§ **Work to be completed**
Reproduce, exactly and in full, only the lines below from the one containing "532x406 pixels." through the one containing "Switch to the".

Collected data

▬▬▬

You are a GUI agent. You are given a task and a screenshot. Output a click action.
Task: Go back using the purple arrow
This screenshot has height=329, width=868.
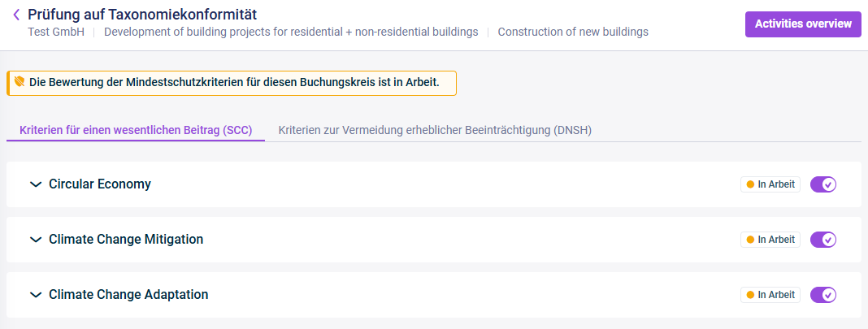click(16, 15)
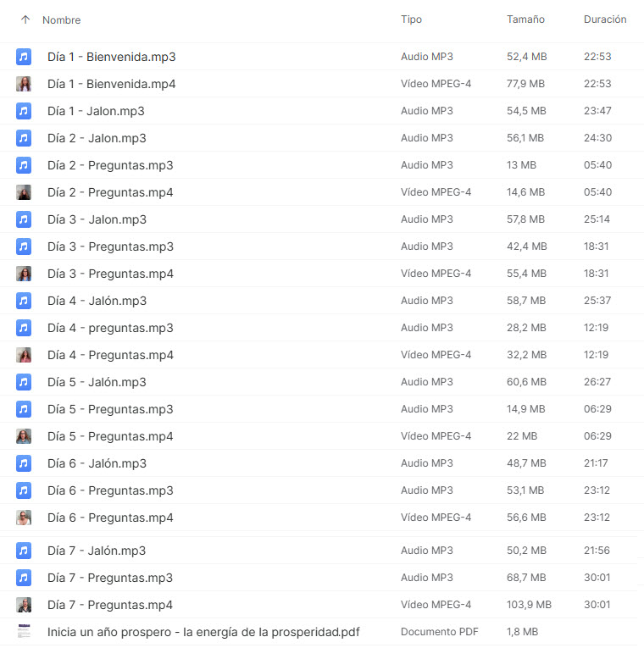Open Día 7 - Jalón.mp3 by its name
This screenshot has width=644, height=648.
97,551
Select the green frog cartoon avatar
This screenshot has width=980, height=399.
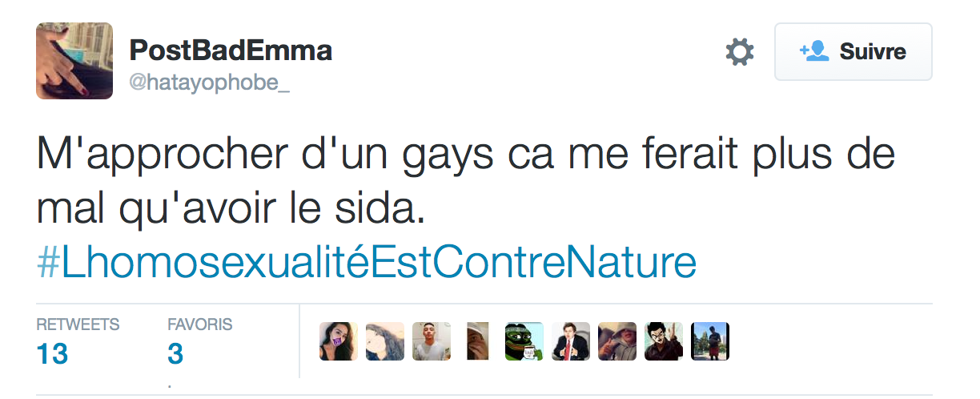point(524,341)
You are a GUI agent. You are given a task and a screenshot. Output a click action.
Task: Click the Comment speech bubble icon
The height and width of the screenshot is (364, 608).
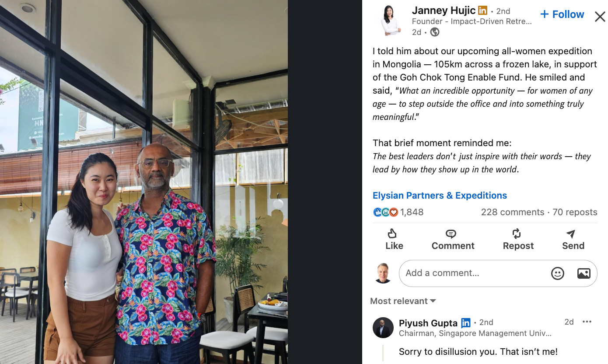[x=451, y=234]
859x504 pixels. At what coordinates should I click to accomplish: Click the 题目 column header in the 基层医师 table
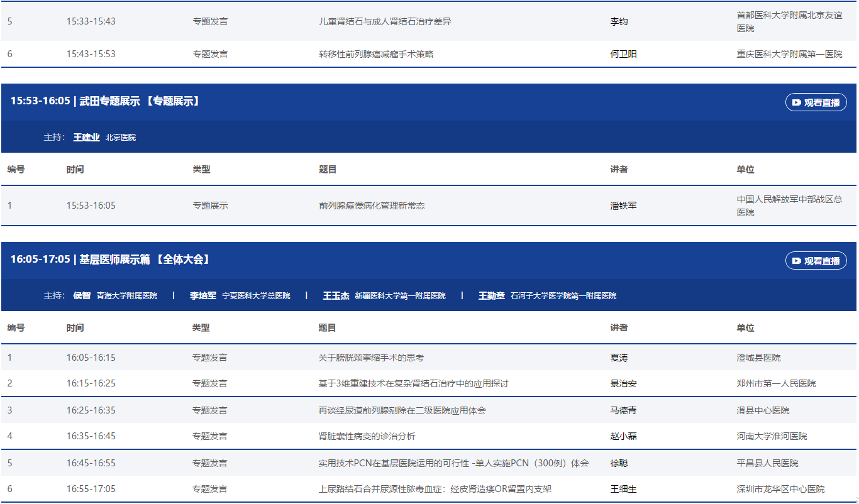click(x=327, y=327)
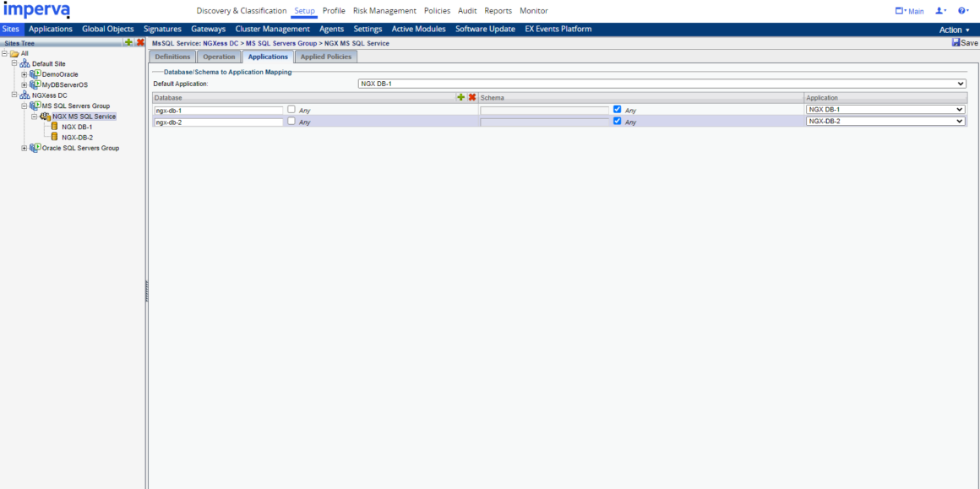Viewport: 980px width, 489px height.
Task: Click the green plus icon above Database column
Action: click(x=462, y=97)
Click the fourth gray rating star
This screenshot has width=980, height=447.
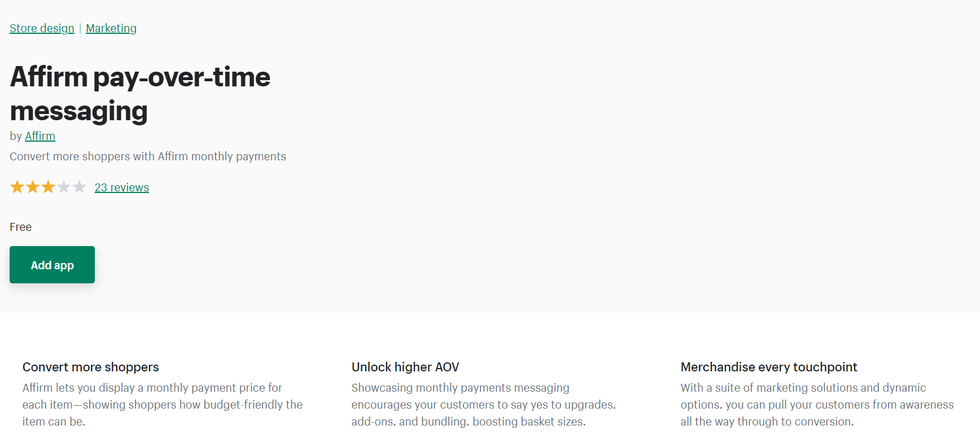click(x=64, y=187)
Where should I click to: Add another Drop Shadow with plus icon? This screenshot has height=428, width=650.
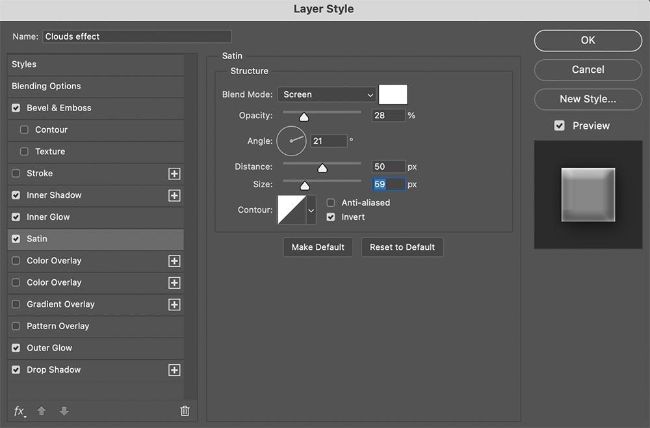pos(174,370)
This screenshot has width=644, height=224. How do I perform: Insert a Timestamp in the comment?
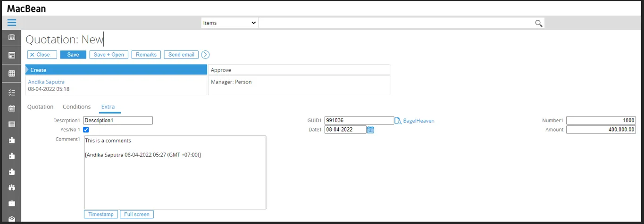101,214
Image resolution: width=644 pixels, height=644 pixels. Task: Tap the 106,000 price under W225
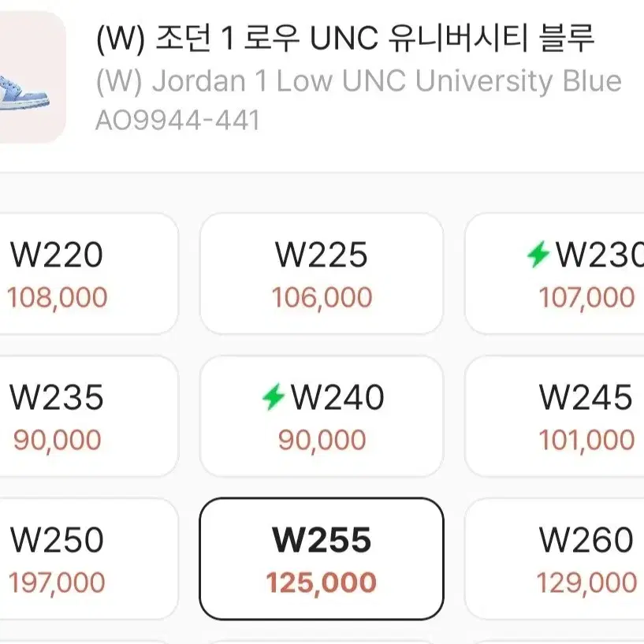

▬▬▬

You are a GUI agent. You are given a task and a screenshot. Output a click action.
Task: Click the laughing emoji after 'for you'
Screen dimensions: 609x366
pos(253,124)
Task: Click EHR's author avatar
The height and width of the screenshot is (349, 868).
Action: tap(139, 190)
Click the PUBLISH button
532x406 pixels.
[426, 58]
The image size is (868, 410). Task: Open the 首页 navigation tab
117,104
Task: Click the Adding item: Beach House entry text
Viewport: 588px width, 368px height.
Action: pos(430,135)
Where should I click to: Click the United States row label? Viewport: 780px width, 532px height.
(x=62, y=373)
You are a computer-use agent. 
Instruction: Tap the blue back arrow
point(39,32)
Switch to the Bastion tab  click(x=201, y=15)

▬▬▬

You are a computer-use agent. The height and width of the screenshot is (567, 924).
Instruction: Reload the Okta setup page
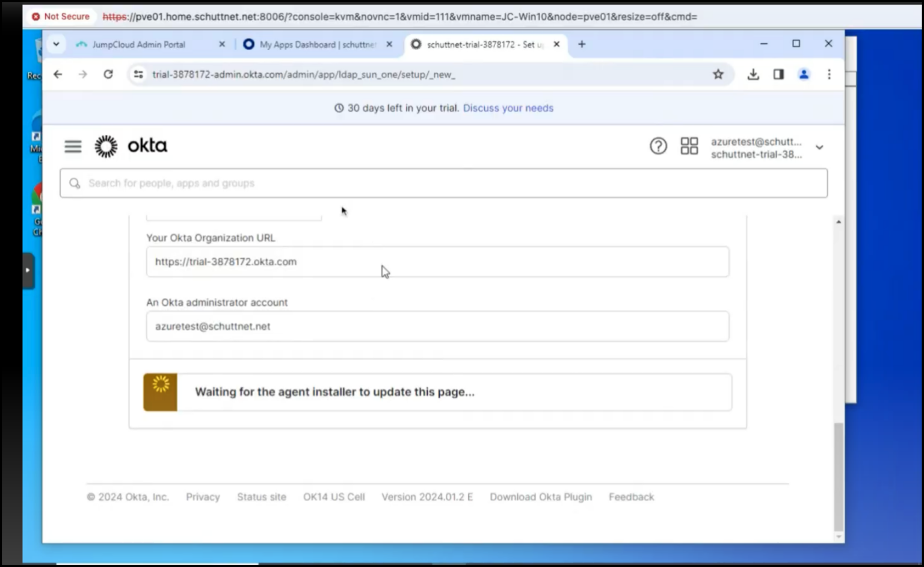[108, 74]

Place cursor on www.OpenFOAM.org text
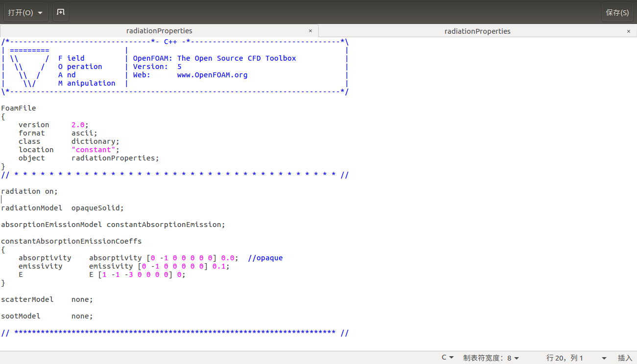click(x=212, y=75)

▬▬▬

§ **Solution**
532x406 pixels.
[426, 58]
The image size is (868, 410). Task: Open the 首页 navigation tab
117,104
Task: Click the Adding item: Beach House entry text
Viewport: 588px width, 368px height.
Action: pos(430,135)
Where should I click to: Click the United States row label? Viewport: 780px width, 532px height.
(x=62, y=373)
You are a computer-use agent. 
Instruction: Tap the blue back arrow
point(39,32)
Switch to the Bastion tab  click(x=201, y=15)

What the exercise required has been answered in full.